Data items
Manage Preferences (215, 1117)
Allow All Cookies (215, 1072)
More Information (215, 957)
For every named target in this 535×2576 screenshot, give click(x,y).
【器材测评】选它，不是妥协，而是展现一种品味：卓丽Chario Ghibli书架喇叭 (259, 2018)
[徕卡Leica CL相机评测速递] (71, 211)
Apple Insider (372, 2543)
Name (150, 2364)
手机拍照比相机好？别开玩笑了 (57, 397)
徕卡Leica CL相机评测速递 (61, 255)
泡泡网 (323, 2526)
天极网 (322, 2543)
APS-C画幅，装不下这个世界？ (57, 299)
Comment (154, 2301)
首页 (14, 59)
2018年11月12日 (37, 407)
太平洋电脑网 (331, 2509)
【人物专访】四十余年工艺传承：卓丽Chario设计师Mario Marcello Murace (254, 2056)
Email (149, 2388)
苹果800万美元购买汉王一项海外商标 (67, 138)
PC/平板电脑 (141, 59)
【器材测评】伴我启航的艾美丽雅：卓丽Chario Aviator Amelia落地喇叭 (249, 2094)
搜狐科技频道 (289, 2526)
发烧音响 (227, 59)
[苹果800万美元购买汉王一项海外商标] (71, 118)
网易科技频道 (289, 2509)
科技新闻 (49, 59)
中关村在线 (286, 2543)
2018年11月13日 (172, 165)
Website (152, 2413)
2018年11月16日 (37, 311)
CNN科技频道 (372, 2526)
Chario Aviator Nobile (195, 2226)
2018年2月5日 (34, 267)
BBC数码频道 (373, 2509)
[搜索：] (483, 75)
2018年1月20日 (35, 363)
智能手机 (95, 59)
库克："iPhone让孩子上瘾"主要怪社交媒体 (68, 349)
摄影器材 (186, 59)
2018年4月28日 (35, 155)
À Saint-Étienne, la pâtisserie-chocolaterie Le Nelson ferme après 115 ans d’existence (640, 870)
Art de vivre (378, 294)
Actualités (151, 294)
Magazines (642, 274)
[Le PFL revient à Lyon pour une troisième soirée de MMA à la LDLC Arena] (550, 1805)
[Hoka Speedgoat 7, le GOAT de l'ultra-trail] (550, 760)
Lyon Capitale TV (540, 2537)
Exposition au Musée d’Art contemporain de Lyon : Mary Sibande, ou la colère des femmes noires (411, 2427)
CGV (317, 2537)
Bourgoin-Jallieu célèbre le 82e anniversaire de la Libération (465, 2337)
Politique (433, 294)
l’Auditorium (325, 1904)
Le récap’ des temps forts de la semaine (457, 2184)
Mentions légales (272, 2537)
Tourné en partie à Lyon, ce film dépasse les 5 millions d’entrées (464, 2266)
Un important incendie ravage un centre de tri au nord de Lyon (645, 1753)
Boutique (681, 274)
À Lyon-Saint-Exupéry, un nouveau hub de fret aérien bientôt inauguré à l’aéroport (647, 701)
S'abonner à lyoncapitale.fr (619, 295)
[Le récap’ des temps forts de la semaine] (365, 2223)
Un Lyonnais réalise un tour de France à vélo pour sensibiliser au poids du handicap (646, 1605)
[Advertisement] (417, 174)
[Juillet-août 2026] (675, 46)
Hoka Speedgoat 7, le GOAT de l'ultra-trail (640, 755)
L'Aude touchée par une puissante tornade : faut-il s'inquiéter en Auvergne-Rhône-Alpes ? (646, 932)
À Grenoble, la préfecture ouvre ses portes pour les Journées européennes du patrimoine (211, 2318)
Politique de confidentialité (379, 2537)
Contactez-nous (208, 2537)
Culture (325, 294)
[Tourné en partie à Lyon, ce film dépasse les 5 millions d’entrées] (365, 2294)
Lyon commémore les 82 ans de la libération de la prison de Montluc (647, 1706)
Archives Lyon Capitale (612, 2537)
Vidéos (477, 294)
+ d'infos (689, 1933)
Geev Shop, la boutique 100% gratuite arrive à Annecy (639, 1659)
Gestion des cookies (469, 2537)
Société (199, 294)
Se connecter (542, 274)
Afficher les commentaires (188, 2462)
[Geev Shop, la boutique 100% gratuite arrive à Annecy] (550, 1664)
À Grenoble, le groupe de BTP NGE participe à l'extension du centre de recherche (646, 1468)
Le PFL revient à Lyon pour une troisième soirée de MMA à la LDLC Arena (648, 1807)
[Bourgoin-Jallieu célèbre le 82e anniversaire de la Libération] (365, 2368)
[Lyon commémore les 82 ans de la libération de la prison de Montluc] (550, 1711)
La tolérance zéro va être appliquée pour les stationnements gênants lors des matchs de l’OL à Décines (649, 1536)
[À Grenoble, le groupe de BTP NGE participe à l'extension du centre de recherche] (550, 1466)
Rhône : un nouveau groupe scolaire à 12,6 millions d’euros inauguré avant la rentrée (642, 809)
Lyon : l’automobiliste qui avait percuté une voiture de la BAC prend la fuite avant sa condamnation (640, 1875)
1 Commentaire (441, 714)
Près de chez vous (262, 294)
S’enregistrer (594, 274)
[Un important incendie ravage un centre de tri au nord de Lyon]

→ Exercise description:
Every line above should be retyped exactly as given.

→ Exercise answer:
Manage Preferences (215, 1117)
Allow All Cookies (215, 1072)
More Information (215, 957)
For every named target in this 535×2576 screenshot, give click(x,y).
【器材测评】选它，不是妥协，而是展现一种品味：卓丽Chario Ghibli书架喇叭 (259, 2018)
[徕卡Leica CL相机评测速递] (71, 211)
Apple Insider (372, 2543)
Name (150, 2364)
手机拍照比相机好？别开玩笑了 (57, 397)
徕卡Leica CL相机评测速递 (61, 255)
泡泡网 (323, 2526)
天极网 (322, 2543)
APS-C画幅，装不下这个世界？ (57, 299)
Comment (154, 2301)
首页 (14, 59)
2018年11月12日 (37, 407)
太平洋电脑网 (331, 2509)
【人物专访】四十余年工艺传承：卓丽Chario设计师Mario Marcello Murace (254, 2056)
Email (149, 2388)
苹果800万美元购买汉王一项海外商标 (67, 138)
PC/平板电脑 (141, 59)
【器材测评】伴我启航的艾美丽雅：卓丽Chario Aviator Amelia落地喇叭 (249, 2094)
搜狐科技频道 (289, 2526)
发烧音响 (227, 59)
[苹果800万美元购买汉王一项海外商标] (71, 118)
网易科技频道 (289, 2509)
科技新闻 (49, 59)
中关村在线 (286, 2543)
2018年11月13日 (172, 165)
Website (152, 2413)
2018年11月16日 (37, 311)
CNN科技频道 (372, 2526)
Chario Aviator Nobile (195, 2226)
2018年2月5日 (34, 267)
BBC数码频道 (373, 2509)
[搜索：] (483, 75)
2018年1月20日 (35, 363)
智能手机 (95, 59)
库克："iPhone让孩子上瘾"主要怪社交媒体 (68, 349)
摄影器材 (186, 59)
2018年4月28日 (35, 155)
À Saint-Étienne, la pâtisserie-chocolaterie Le Nelson ferme après 115 ans d’existence (640, 870)
Art de vivre (378, 294)
Actualités (151, 294)
Magazines (642, 274)
[Le PFL revient à Lyon pour une troisième soirée de MMA à la LDLC Arena] (550, 1805)
[Hoka Speedgoat 7, le GOAT de l'ultra-trail] (550, 760)
Lyon Capitale TV (540, 2537)
Exposition au Musée d’Art contemporain de Lyon : Mary Sibande, ou la colère des femmes noires (411, 2427)
CGV (317, 2537)
Bourgoin-Jallieu célèbre le 82e anniversaire de la Libération (465, 2337)
Politique (433, 294)
l’Auditorium (325, 1904)
Le récap’ des temps forts de la semaine (457, 2184)
Mentions légales (272, 2537)
Tourné en partie à Lyon, ce film dépasse les 5 millions d’entrées (464, 2266)
Un important incendie ravage un centre de tri au nord de Lyon (645, 1753)
Boutique (681, 274)
À Lyon-Saint-Exupéry, un nouveau hub de fret aérien bientôt inauguré à l’aéroport (647, 701)
S'abonner à lyoncapitale.fr (619, 295)
[Le récap’ des temps forts de la semaine] (365, 2223)
Un Lyonnais réalise un tour de France à vélo pour sensibiliser au poids du handicap (646, 1605)
[Advertisement] (417, 174)
[Juillet-août 2026] (675, 46)
Hoka Speedgoat 7, le GOAT de l'ultra-trail (640, 755)
L'Aude touchée par une puissante tornade : faut-il s'inquiéter en Auvergne-Rhône-Alpes ? (646, 932)
À Grenoble, la préfecture ouvre ses portes pour les Journées européennes du patrimoine (211, 2318)
Politique de confidentialité (379, 2537)
Contactez-nous (208, 2537)
Culture (325, 294)
[Tourné en partie à Lyon, ce film dépasse les 5 millions d’entrées] (365, 2294)
Lyon commémore les 82 ans de la libération de la prison de Montluc (647, 1706)
Archives Lyon Capitale (612, 2537)
Vidéos (477, 294)
+ d'infos (689, 1933)
Geev Shop, la boutique 100% gratuite arrive à Annecy (639, 1659)
Gestion des cookies (469, 2537)
Société (199, 294)
Se connecter (542, 274)
Afficher les commentaires (188, 2462)
[Geev Shop, la boutique 100% gratuite arrive à Annecy] (550, 1664)
À Grenoble, le groupe de BTP NGE participe à l'extension du centre de recherche (646, 1468)
Le PFL revient à Lyon pour une troisième soirée de MMA à la LDLC Arena (648, 1807)
[Bourgoin-Jallieu célèbre le 82e anniversaire de la Libération] (365, 2368)
[Lyon commémore les 82 ans de la libération de la prison de Montluc] (550, 1711)
La tolérance zéro va être appliquée pour les stationnements gênants lors des matchs de l’OL à Décines (649, 1536)
[À Grenoble, le groupe de BTP NGE participe à l'extension du centre de recherche] (550, 1466)
Rhône : un nouveau groupe scolaire à 12,6 millions d’euros inauguré avant la rentrée (642, 809)
Lyon : l’automobiliste qui avait percuté une voiture de la BAC prend la fuite avant sa condamnation (640, 1875)
1 Commentaire (441, 714)
Près de chez vous (262, 294)
S’enregistrer (594, 274)
[Un important incendie ravage un centre de tri au nord de Lyon]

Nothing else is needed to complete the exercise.